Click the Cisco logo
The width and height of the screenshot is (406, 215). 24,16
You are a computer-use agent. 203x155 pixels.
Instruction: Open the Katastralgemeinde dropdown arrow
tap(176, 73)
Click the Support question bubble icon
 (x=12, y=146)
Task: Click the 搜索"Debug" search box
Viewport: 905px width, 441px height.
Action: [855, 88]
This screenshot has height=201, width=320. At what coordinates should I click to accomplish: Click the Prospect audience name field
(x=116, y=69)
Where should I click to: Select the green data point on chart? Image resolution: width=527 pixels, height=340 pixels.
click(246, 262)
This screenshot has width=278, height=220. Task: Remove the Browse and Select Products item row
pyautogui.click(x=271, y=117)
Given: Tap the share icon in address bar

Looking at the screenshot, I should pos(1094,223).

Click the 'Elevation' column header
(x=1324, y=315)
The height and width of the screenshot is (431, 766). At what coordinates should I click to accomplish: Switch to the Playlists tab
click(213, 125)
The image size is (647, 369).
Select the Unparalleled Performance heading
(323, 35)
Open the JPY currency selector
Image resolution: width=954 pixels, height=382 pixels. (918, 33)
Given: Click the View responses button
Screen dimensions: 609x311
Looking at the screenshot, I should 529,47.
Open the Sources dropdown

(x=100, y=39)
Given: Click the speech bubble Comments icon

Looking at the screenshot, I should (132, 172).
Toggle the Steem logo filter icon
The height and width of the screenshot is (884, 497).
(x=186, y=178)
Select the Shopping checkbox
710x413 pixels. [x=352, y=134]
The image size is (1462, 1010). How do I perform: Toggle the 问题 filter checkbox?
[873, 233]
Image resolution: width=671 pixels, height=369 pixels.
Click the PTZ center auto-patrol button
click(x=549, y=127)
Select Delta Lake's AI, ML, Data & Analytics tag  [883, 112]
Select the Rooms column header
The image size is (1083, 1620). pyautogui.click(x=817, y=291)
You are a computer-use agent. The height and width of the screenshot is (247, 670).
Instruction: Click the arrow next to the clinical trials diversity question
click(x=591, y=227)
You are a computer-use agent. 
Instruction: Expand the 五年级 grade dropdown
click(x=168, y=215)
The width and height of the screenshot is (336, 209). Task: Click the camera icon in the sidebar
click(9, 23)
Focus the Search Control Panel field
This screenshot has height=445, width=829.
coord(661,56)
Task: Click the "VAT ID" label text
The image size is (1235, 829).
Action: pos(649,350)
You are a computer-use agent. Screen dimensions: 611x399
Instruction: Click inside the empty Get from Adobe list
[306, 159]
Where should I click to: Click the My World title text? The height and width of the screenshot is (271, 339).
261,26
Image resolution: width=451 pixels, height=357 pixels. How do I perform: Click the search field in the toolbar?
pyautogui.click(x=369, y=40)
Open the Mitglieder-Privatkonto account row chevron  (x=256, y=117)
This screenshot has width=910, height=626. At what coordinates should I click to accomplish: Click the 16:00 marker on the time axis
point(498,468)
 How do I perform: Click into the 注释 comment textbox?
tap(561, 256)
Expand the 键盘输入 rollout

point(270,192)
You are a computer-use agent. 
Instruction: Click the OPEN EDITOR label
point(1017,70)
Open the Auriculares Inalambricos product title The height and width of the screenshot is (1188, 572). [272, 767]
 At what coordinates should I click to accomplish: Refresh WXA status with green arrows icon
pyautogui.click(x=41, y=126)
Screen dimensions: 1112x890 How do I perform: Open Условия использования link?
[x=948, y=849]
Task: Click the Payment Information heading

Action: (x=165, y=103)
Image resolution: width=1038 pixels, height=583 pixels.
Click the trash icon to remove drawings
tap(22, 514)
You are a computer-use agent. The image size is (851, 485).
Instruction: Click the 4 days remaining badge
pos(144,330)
-----
• [REQUIRED WORK]: Copy each line from the entries above that has the word "computer" in it.

• [WRITTEN RESPONSE]:
You are a computer-use agent. 203x155 pixels.
You are a computer-use agent. The height and width of the screenshot is (247, 670).
You are a computer-use agent. 
You are a computer-use agent. Screen dimensions: 611x399
You are a computer-use agent. 
You are a computer-use agent. The image size is (851, 485).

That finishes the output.